西宮市の図書館では、今、700人ぐらい予約待ちの人がいる。
さすがに、うまい書き手で、短編が7つ集まった形になり、現代から数年ずつ過去にさかのぼっていきながら書かれている。
1つ1つの作品はつながっていないようでいて、実は最後の作品に導かれてゆくように巧みに書きつながれてゆく。
ホテルローヤルはラブホテルだし、1つ1つの短編に登場する人物は、たいていが貧しくて忙しかったり、少々生臭かったり、親から見捨てたられた高校生や妻と上司から裏切られ続けている教師や、あまり、幸せそうな人物は見当たらない。

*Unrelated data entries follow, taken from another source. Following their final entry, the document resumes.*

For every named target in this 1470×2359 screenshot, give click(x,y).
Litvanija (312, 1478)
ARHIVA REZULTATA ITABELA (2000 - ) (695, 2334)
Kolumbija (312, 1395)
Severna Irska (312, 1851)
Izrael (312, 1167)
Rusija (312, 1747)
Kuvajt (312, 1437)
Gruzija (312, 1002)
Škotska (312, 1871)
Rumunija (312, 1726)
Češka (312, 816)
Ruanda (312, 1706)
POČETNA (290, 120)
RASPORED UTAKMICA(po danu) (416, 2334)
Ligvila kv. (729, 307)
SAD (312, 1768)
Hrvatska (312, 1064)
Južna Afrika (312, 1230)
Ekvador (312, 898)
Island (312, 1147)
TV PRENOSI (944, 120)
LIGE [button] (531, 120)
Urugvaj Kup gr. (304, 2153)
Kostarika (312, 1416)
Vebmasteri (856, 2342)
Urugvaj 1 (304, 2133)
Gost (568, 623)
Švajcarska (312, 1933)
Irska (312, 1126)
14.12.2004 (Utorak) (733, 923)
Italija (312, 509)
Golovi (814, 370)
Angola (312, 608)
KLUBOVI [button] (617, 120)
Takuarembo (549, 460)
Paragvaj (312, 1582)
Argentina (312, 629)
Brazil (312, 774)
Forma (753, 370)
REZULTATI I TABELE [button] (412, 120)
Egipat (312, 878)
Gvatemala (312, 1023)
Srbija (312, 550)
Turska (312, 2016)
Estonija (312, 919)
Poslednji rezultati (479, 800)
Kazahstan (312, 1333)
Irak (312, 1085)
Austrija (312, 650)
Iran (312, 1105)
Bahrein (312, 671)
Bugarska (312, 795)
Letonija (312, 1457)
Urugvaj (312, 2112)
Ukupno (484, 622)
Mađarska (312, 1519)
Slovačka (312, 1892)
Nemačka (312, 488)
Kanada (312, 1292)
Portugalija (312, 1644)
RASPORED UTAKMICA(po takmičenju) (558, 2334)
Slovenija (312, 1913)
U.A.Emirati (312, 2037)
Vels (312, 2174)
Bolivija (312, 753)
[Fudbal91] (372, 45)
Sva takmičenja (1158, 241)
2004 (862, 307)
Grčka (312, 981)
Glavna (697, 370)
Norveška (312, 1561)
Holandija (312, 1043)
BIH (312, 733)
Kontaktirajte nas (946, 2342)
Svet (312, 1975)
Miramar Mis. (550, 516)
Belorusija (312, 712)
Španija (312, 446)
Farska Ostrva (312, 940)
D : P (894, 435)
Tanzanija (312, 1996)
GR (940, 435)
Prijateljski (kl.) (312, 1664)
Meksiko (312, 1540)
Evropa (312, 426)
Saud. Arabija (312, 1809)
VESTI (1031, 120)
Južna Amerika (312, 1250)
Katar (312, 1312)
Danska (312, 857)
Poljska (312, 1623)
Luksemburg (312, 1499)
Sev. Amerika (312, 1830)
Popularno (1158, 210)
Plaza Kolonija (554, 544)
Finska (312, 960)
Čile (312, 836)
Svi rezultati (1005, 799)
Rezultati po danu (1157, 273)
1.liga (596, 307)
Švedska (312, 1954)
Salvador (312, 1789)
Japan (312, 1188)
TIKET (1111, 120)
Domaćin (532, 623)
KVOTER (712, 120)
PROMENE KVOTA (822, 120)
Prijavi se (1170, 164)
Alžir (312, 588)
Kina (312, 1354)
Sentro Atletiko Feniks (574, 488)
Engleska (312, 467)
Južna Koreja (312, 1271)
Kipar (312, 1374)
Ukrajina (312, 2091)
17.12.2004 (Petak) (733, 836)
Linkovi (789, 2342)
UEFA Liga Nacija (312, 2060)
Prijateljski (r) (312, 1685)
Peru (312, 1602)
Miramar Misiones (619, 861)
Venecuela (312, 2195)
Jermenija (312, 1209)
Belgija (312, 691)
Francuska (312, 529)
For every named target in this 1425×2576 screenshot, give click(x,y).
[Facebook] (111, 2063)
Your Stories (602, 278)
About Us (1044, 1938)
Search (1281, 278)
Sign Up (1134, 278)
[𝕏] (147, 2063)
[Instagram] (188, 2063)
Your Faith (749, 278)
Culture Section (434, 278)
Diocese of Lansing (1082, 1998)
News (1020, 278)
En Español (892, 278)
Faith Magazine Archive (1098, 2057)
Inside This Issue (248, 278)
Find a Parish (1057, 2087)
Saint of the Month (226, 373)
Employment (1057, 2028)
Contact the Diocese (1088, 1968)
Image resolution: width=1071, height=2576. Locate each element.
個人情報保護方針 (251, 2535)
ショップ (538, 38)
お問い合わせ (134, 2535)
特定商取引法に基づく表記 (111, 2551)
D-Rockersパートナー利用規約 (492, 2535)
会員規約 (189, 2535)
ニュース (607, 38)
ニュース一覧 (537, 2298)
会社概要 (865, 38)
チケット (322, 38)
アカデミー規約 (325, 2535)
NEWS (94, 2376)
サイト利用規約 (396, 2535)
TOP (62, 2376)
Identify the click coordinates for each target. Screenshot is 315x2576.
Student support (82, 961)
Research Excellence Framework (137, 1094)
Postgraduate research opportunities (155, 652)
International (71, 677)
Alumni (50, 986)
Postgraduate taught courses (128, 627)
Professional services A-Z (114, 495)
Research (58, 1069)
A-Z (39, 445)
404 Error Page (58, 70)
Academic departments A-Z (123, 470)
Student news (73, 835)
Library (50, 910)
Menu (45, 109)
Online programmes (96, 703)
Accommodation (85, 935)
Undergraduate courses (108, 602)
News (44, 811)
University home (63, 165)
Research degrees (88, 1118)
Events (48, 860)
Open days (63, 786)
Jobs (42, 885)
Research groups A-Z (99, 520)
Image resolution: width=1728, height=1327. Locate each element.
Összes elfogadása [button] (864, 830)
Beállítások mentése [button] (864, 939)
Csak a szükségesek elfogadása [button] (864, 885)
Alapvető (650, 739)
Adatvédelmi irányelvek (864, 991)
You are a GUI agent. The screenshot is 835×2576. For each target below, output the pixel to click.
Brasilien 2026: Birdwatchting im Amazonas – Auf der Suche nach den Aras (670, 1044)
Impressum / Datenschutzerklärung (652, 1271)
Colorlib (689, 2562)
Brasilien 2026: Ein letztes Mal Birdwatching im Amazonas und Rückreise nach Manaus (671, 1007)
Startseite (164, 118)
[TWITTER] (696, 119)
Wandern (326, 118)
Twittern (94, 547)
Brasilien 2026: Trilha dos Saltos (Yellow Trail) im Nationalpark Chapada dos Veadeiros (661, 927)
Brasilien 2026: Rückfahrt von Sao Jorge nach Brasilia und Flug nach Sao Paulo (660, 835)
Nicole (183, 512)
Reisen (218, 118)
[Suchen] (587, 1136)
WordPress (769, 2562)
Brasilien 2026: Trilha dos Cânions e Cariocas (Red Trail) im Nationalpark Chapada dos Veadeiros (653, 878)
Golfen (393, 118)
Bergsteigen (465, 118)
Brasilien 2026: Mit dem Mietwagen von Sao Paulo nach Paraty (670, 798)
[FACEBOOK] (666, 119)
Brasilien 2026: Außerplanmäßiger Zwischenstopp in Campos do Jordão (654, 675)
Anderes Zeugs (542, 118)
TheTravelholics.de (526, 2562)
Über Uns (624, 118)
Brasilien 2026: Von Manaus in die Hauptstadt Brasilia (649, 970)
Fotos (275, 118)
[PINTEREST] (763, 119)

私の感覚としてはこんな世界の話は好まないし、感情移入できそうな女性たちも登場してこなかったのだが…
読み終えた後で、ため息とともに何だか心の中に後を引くものが残った。
自分や自分の周りには、あまり見当たらない主人公たちのことが、やはり何だか気にかかってくる。
ホテルは釧路湿原を見はるかす場所に建てられていて、私は釧路に行ったことがないのだが、その湿原の様子も気になる。
私は全部読み終えたので、この本を西宮の図書館に寄贈しようと思っている。